*** Passage for review ***
Saturday, November 26, 2005

Today was a little rough. This cold is really making Eli feel weak and bad compared to how much better he had been feeling. He rested all day today while me and the boys went looking for Christmas decorations. I'm hoping that by making the house seem festive it'll put us all in a better mood.

I finally got our portraits, from when we renewed our vows this summer, framed. I thought they turned out nice. It was kind of bittersweet to see all four of us in the picture. It was the first large portrait we ever had made as a family. A couple of years ago Eli told me he was afraid for us to take a picture like that because he thought it'd almost be like bad omen. It's amazing how so many comments that we have made to each other throughout our years together seem so poingant now. I can remember all the times I thought my life was too good to be true. Everything for us seemed to happen so reletively smoothly. We'd had our ups and downs, but truly no major challenges. And now this. Forgive me for sounding down, but right now, it's just how I feel. The look on Eli's face when I showed him our portrait today has me feeling sad. We received the DVD recording of our renewal ceremony a few days before Eli was hospitalized and I haven't even gotten up the nerve to watch it. It was such a special day our family.
*** End of Passage for review ***
Questions to answer.
• A. Reproduce the part of the journal entry starting with "Today was a" and going on through "a better mood.".
• B. What did the writer of the journal entry finally get framed?
*** Data shown ***
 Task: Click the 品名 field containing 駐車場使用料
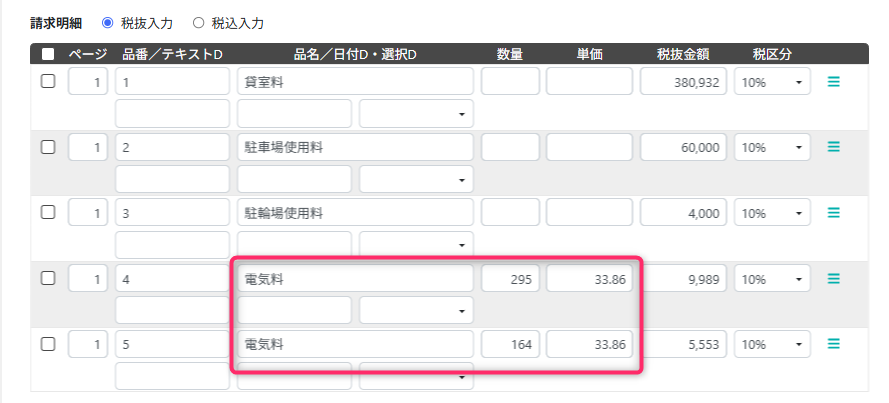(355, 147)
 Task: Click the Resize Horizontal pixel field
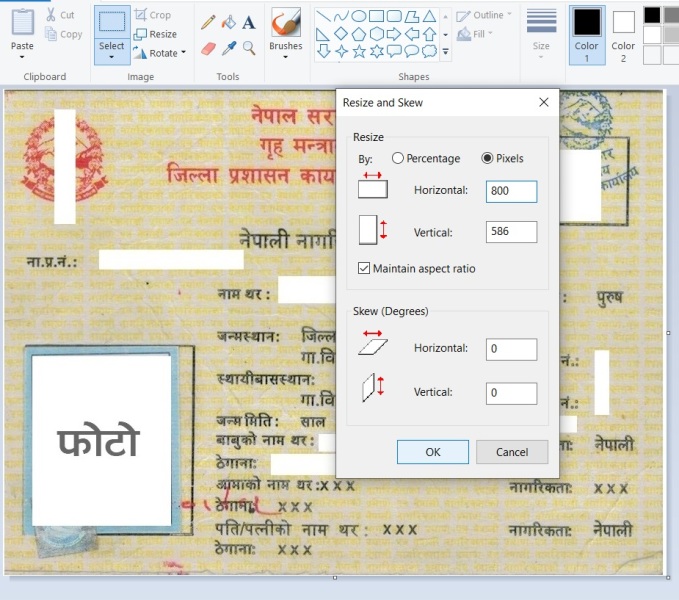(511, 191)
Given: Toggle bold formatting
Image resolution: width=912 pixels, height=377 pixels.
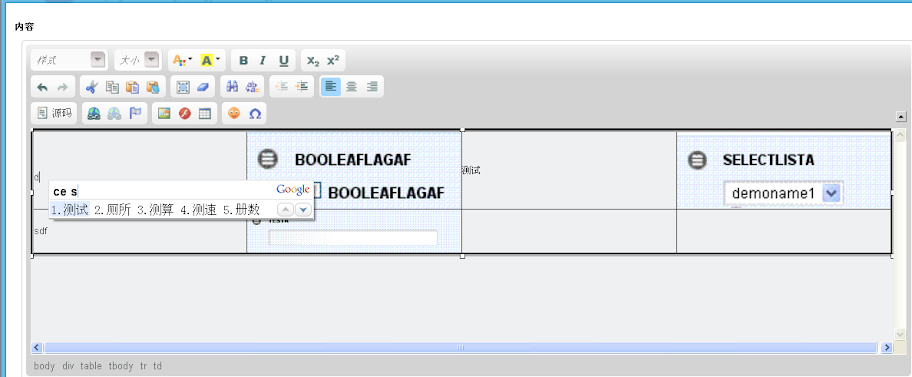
*** End of Data shown ***
*** Data shown ***
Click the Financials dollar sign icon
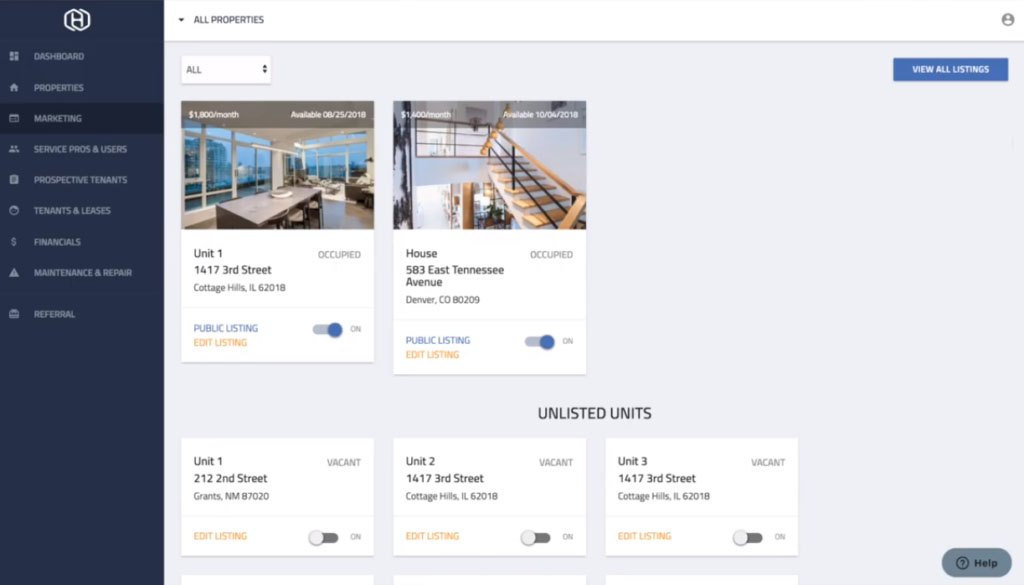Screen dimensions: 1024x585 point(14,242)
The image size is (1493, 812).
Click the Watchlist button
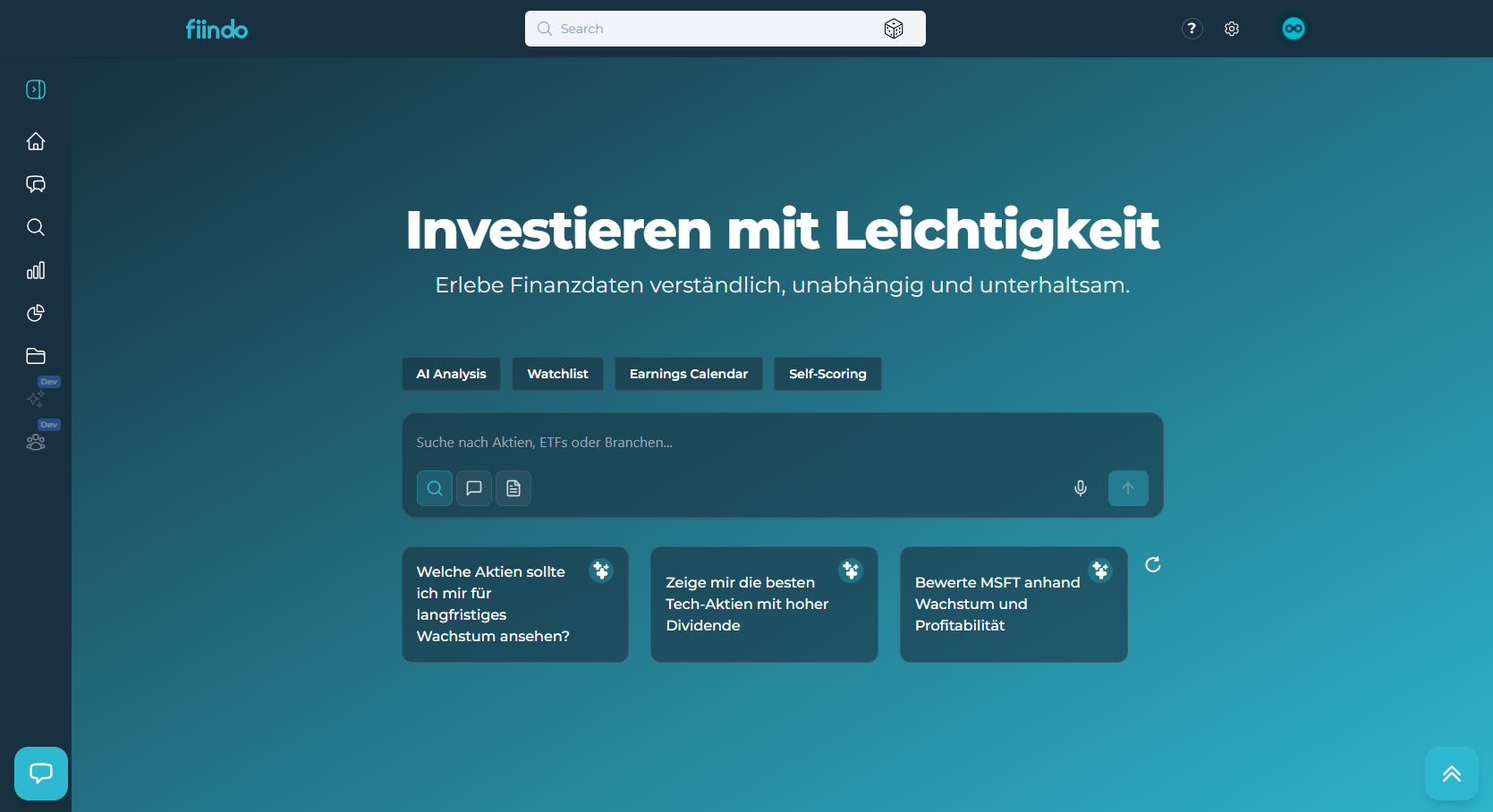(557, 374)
*** End of Data shown ***
Solved problems.
• A.
Today was a little rough. This cold is really making Eli feel weak and bad compared to how much better he had been feeling. He rested all day today while me and the boys went looking for Christmas decorations. I'm hoping that by making the house seem festive it'll put us all in a better mood.

• B. The portraits from when they renewed their vows this summer.